Required work :: The answer must be one number: the count of lines in the data below that include "Toggle".

Excerpted records ::
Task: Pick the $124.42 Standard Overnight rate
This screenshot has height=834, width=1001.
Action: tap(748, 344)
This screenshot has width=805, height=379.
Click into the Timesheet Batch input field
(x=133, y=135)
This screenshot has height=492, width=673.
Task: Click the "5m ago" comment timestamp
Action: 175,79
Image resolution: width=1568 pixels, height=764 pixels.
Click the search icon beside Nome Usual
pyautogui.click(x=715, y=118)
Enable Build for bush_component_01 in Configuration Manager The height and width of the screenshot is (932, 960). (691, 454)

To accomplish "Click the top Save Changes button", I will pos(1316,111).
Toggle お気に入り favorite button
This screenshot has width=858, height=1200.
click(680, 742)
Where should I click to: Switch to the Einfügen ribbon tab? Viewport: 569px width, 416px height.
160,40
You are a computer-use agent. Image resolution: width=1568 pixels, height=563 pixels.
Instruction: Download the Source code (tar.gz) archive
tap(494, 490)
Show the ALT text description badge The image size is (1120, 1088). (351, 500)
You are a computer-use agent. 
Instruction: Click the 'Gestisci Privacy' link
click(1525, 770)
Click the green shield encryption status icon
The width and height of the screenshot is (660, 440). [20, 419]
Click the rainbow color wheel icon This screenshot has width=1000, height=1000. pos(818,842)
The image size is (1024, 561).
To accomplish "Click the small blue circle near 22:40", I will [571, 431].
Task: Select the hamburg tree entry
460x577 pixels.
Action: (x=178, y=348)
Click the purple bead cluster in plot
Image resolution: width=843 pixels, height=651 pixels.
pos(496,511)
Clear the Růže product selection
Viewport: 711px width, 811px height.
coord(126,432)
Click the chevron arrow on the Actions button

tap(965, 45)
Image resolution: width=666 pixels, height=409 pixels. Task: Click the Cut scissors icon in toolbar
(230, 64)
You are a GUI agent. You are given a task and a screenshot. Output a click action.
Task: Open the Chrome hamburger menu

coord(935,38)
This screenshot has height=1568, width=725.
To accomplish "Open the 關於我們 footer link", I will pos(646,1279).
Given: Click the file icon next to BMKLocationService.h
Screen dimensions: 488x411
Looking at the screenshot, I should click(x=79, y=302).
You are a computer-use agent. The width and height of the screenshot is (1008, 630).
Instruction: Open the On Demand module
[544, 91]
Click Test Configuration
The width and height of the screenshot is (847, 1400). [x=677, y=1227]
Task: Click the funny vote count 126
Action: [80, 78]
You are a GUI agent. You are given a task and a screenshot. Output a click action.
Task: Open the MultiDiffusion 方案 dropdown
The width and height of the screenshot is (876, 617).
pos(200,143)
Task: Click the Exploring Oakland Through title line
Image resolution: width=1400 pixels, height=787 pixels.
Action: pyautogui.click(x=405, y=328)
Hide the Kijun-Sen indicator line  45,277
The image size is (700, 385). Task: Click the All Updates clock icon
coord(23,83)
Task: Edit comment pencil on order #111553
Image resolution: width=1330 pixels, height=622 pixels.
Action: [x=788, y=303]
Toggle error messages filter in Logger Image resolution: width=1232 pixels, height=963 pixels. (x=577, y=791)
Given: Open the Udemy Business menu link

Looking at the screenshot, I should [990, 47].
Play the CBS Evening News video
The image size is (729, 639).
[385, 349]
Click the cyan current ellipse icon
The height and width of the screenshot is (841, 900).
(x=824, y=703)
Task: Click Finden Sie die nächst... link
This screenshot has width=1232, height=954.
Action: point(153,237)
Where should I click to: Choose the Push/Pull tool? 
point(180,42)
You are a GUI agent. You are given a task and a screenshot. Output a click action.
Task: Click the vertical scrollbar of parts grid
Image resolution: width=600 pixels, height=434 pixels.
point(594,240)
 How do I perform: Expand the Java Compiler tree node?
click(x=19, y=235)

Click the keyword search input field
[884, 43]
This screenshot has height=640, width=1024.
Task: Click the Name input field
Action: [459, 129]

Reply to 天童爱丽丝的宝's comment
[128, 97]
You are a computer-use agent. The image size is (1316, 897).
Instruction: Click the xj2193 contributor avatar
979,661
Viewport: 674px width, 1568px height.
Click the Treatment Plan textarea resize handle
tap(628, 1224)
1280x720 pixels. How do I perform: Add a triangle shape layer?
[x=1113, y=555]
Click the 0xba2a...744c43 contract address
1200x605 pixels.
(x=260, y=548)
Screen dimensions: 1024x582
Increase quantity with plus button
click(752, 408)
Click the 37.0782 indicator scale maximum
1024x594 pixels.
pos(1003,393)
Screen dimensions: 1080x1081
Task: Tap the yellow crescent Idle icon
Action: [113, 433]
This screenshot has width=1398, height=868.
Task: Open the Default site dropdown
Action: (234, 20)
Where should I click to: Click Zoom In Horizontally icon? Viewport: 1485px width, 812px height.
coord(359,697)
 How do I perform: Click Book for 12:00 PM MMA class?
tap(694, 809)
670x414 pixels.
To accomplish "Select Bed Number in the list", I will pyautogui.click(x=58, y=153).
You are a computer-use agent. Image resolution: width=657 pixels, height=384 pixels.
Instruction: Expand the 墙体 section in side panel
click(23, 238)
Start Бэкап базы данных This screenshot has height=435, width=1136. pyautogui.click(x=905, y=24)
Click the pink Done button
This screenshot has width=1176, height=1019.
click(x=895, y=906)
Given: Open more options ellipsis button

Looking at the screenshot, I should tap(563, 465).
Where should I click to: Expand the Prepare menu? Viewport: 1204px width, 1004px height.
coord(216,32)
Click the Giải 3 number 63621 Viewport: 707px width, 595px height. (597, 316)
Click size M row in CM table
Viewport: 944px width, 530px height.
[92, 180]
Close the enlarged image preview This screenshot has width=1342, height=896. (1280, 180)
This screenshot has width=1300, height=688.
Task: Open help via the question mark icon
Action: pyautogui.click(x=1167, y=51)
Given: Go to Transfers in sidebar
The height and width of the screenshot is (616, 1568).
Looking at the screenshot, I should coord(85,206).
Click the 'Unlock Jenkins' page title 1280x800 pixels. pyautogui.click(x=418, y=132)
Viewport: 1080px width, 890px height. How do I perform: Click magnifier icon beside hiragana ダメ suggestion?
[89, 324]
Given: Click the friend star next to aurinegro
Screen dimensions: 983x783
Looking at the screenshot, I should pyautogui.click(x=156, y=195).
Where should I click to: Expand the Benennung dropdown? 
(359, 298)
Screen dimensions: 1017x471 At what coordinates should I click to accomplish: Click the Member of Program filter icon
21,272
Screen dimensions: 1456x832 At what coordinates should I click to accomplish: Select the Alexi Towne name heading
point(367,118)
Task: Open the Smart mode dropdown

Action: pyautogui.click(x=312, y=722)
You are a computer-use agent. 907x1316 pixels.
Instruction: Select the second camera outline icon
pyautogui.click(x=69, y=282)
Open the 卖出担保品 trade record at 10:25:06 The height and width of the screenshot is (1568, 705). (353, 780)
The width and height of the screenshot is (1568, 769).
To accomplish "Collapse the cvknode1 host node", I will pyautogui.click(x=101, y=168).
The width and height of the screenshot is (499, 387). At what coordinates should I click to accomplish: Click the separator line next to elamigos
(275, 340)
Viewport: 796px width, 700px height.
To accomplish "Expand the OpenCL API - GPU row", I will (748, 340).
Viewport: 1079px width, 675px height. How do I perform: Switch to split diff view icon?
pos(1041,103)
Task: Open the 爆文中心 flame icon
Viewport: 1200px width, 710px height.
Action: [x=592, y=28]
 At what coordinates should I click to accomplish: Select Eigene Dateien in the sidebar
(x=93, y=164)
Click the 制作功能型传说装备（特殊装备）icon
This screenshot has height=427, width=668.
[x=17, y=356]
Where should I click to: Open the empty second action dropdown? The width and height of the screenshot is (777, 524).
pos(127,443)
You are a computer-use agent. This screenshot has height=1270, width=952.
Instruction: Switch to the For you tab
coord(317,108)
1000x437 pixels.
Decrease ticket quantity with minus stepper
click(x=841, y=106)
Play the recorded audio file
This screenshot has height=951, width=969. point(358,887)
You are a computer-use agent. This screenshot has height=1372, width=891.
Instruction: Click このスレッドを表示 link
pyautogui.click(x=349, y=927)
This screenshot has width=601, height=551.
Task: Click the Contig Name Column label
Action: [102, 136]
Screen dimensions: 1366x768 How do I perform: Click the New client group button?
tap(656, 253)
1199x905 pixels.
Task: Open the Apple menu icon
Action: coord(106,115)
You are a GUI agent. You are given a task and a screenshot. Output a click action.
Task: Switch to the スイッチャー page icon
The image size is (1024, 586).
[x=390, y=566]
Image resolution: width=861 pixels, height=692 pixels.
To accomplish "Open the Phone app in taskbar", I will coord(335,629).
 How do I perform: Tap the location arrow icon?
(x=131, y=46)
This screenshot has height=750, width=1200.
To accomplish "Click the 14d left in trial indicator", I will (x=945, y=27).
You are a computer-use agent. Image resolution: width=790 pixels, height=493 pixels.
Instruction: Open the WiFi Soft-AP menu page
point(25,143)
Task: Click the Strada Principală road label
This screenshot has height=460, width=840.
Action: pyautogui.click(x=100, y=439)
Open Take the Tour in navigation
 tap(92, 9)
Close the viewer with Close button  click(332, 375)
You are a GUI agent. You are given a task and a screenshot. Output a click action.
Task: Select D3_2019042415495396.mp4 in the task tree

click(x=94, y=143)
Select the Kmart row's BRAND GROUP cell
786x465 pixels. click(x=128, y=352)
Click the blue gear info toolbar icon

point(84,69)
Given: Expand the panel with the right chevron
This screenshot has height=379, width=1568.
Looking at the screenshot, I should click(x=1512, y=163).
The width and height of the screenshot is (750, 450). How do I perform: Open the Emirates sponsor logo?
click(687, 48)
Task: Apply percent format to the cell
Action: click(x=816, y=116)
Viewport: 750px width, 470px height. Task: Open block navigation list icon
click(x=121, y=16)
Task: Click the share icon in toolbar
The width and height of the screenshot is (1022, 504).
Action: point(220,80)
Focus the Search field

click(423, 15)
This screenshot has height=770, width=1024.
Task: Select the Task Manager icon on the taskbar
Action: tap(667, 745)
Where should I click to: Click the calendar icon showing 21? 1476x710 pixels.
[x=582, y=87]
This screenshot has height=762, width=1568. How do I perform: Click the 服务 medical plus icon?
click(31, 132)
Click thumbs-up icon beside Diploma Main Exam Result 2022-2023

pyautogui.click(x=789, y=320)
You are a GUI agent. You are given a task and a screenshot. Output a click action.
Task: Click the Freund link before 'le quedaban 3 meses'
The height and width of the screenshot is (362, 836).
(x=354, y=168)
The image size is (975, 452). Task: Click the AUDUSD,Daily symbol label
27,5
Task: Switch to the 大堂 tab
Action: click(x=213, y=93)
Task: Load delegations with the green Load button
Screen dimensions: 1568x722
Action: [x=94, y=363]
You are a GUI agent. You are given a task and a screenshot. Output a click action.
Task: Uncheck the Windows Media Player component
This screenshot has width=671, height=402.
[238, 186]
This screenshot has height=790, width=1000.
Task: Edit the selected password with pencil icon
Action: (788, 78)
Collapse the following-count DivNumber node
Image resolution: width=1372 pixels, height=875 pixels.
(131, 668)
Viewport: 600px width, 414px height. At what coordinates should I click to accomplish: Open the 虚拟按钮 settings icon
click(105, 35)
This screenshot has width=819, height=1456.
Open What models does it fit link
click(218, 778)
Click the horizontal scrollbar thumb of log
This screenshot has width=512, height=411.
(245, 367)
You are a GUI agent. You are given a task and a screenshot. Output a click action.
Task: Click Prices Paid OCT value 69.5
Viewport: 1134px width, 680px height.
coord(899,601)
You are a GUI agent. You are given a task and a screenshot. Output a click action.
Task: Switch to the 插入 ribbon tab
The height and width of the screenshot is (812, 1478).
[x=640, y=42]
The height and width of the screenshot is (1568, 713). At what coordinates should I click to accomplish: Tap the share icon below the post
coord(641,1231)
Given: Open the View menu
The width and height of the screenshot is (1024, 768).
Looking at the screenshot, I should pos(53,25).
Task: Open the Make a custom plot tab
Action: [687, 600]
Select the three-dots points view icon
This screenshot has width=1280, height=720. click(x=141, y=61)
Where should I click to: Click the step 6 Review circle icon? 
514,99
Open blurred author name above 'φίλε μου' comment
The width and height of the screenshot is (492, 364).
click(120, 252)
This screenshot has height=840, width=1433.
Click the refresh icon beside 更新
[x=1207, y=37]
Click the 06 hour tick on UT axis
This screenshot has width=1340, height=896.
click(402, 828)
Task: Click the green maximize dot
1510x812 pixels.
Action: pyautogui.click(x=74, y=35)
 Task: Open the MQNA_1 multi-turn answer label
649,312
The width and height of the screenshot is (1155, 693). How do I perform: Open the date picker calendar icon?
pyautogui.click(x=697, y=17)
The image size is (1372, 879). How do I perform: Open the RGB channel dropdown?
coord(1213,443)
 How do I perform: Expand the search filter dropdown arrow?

Task result :: 2